--- DATA FOR PROCESSING ---

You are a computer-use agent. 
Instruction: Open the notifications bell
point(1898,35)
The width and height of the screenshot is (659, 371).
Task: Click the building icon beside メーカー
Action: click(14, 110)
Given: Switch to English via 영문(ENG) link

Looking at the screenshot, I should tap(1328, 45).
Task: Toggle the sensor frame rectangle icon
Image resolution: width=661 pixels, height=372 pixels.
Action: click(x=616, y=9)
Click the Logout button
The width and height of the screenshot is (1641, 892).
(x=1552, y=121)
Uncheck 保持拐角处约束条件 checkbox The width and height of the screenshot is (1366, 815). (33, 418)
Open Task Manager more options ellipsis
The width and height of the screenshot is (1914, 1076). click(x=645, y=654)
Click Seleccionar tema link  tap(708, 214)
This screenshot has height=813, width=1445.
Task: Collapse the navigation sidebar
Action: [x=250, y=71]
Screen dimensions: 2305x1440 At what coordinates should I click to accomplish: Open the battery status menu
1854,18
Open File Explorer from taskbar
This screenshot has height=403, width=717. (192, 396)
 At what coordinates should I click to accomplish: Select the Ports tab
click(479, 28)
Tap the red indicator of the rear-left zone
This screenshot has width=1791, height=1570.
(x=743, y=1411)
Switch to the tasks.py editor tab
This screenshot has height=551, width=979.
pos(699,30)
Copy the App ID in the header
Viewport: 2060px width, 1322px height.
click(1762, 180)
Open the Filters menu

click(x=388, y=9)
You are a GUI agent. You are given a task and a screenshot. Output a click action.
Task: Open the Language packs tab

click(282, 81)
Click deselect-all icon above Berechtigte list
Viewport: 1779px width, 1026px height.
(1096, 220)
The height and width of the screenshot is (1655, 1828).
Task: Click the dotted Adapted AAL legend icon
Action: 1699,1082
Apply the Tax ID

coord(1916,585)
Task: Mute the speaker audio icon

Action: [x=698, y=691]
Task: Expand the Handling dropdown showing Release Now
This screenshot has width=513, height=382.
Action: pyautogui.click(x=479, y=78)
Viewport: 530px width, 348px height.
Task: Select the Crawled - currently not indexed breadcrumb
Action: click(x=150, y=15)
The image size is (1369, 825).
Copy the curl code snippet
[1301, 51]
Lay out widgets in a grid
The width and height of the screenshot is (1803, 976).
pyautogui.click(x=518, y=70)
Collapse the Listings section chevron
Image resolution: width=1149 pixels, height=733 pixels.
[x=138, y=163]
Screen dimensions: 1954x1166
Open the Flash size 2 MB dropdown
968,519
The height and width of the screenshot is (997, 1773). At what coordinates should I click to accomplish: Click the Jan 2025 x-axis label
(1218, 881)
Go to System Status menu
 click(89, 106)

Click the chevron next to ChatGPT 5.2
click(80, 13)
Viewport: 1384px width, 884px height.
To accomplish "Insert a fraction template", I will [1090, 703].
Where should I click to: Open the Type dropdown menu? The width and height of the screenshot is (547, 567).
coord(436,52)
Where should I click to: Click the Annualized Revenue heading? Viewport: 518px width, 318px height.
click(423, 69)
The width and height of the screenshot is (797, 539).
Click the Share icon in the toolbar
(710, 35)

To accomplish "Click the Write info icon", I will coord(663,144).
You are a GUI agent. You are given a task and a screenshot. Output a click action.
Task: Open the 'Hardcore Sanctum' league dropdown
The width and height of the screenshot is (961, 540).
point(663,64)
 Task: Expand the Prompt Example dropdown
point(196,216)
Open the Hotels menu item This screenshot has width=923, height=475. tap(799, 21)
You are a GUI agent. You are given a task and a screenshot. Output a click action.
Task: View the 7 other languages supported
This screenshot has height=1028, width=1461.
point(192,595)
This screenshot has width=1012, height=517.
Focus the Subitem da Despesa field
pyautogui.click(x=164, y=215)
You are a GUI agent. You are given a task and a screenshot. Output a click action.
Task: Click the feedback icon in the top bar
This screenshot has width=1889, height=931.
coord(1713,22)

---

REQUIREMENT:
Your reply should repeat the entire listing, word for word and complete.

REPLY:
You are a computer-use agent. 
Instruction: Open the notifications bell
point(1898,35)
The width and height of the screenshot is (659, 371).
Task: Click the building icon beside メーカー
Action: click(14, 110)
Given: Switch to English via 영문(ENG) link

Looking at the screenshot, I should tap(1328, 45).
Task: Toggle the sensor frame rectangle icon
Image resolution: width=661 pixels, height=372 pixels.
Action: click(x=616, y=9)
Click the Logout button
The width and height of the screenshot is (1641, 892).
(x=1552, y=121)
Uncheck 保持拐角处约束条件 checkbox The width and height of the screenshot is (1366, 815). (33, 418)
Open Task Manager more options ellipsis
The width and height of the screenshot is (1914, 1076). click(x=645, y=654)
Click Seleccionar tema link  tap(708, 214)
This screenshot has height=813, width=1445.
Task: Collapse the navigation sidebar
Action: [x=250, y=71]
Screen dimensions: 2305x1440 At what coordinates should I click to accomplish: Open the battery status menu
1854,18
Open File Explorer from taskbar
This screenshot has height=403, width=717. (192, 396)
 At what coordinates should I click to accomplish: Select the Ports tab
click(479, 28)
Tap the red indicator of the rear-left zone
This screenshot has width=1791, height=1570.
(x=743, y=1411)
Switch to the tasks.py editor tab
This screenshot has height=551, width=979.
pos(699,30)
Copy the App ID in the header
Viewport: 2060px width, 1322px height.
click(1762, 180)
Open the Filters menu

click(x=388, y=9)
You are a GUI agent. You are given a task and a screenshot. Output a click action.
Task: Open the Language packs tab

click(282, 81)
Click deselect-all icon above Berechtigte list
Viewport: 1779px width, 1026px height.
(1096, 220)
The height and width of the screenshot is (1655, 1828).
Task: Click the dotted Adapted AAL legend icon
Action: 1699,1082
Apply the Tax ID

coord(1916,585)
Task: Mute the speaker audio icon

Action: [x=698, y=691]
Task: Expand the Handling dropdown showing Release Now
This screenshot has width=513, height=382.
Action: pyautogui.click(x=479, y=78)
Viewport: 530px width, 348px height.
Task: Select the Crawled - currently not indexed breadcrumb
Action: click(x=150, y=15)
The image size is (1369, 825).
Copy the curl code snippet
[1301, 51]
Lay out widgets in a grid
The width and height of the screenshot is (1803, 976).
pyautogui.click(x=518, y=70)
Collapse the Listings section chevron
Image resolution: width=1149 pixels, height=733 pixels.
[x=138, y=163]
Screen dimensions: 1954x1166
Open the Flash size 2 MB dropdown
968,519
The height and width of the screenshot is (997, 1773). At what coordinates should I click to accomplish: Click the Jan 2025 x-axis label
(1218, 881)
Go to System Status menu
 click(89, 106)

Click the chevron next to ChatGPT 5.2
click(80, 13)
Viewport: 1384px width, 884px height.
To accomplish "Insert a fraction template", I will [1090, 703].
Where should I click to: Open the Type dropdown menu? The width and height of the screenshot is (547, 567).
coord(436,52)
Where should I click to: Click the Annualized Revenue heading? Viewport: 518px width, 318px height.
click(423, 69)
The width and height of the screenshot is (797, 539).
Click the Share icon in the toolbar
(710, 35)

To accomplish "Click the Write info icon", I will coord(663,144).
You are a GUI agent. You are given a task and a screenshot. Output a click action.
Task: Open the 'Hardcore Sanctum' league dropdown
The width and height of the screenshot is (961, 540).
point(663,64)
 Task: Expand the Prompt Example dropdown
point(196,216)
Open the Hotels menu item This screenshot has width=923, height=475. tap(799, 21)
You are a GUI agent. You are given a task and a screenshot. Output a click action.
Task: View the 7 other languages supported
This screenshot has height=1028, width=1461.
point(192,595)
This screenshot has width=1012, height=517.
Focus the Subitem da Despesa field
pyautogui.click(x=164, y=215)
You are a GUI agent. You are given a task and a screenshot. Output a click action.
Task: Click the feedback icon in the top bar
This screenshot has width=1889, height=931.
coord(1713,22)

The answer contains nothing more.